▶ [Required work]
Exactly and only the lines from the one with "The width and height of the screenshot is (428, 346)." through the last line of the records need to be set down; please skip the pictures.

BEGIN Records supplied

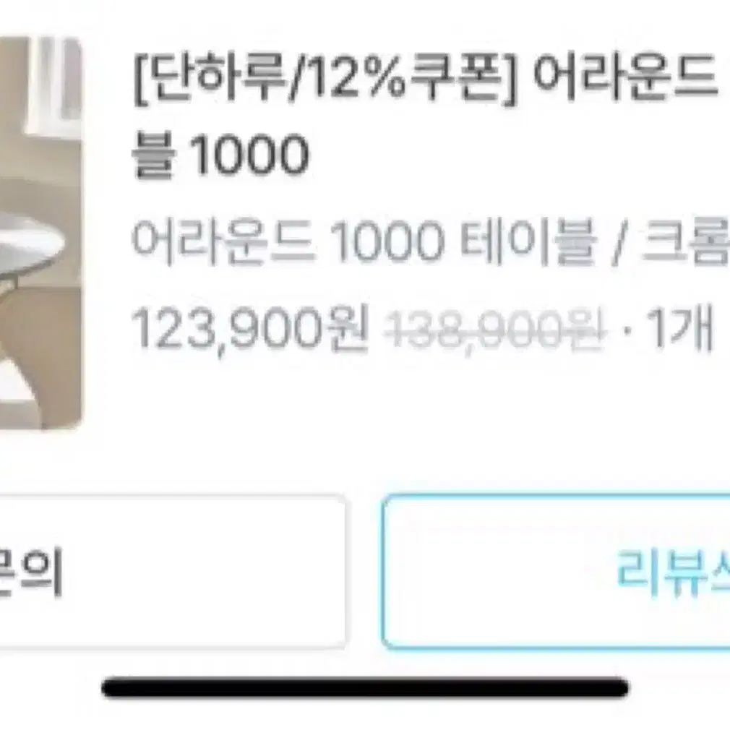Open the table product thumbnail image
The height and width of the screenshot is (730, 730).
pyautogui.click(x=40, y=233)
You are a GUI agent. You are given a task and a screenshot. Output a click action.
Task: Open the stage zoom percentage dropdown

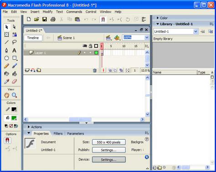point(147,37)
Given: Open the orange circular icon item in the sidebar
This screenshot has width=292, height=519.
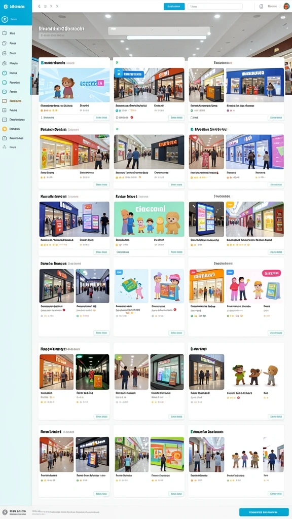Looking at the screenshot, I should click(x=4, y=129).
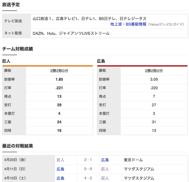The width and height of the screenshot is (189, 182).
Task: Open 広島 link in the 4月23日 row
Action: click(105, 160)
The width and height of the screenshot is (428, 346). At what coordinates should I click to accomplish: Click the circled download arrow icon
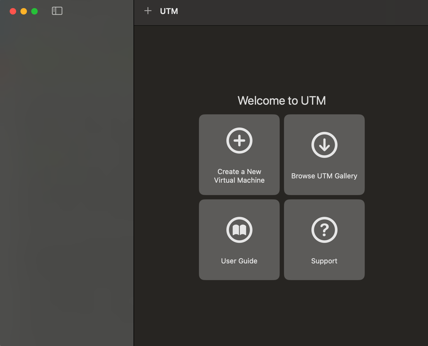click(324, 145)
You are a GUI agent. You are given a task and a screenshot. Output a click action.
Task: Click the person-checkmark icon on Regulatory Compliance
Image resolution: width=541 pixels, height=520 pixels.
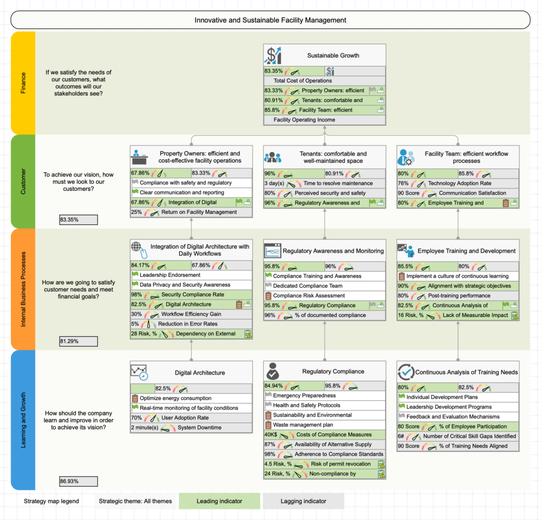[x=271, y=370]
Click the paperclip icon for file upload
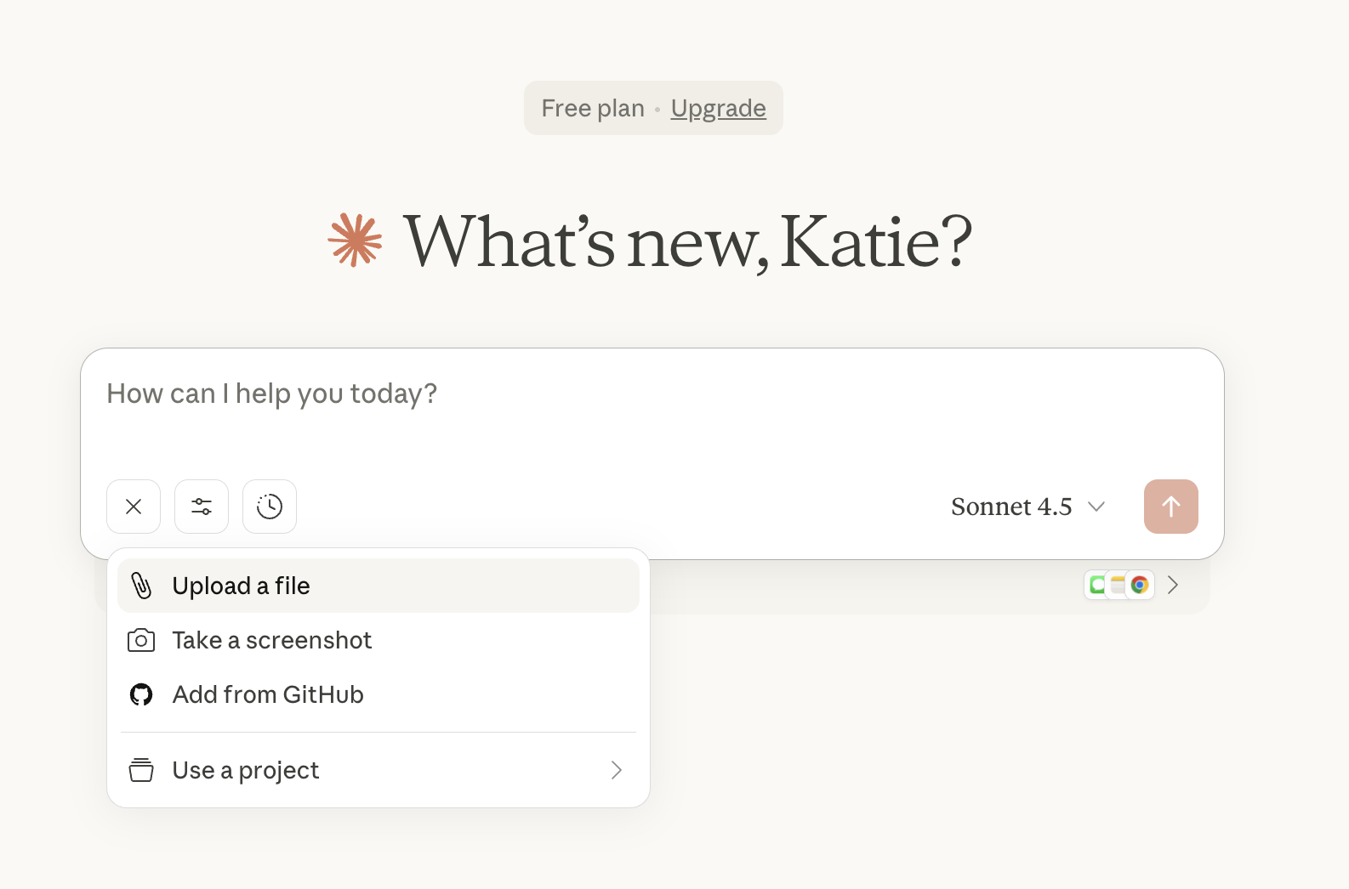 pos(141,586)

END Records supplied

▶ [Finished exercise]
The width and height of the screenshot is (428, 346). At what coordinates should I click to accomplish: Click the circled download arrow icon
click(324, 145)
You are a GUI agent. You are given a task and a screenshot. Output a click action.
Task: Click the person-checkmark icon on Regulatory Compliance
Image resolution: width=541 pixels, height=520 pixels.
[x=271, y=370]
Click the paperclip icon for file upload
 pos(141,586)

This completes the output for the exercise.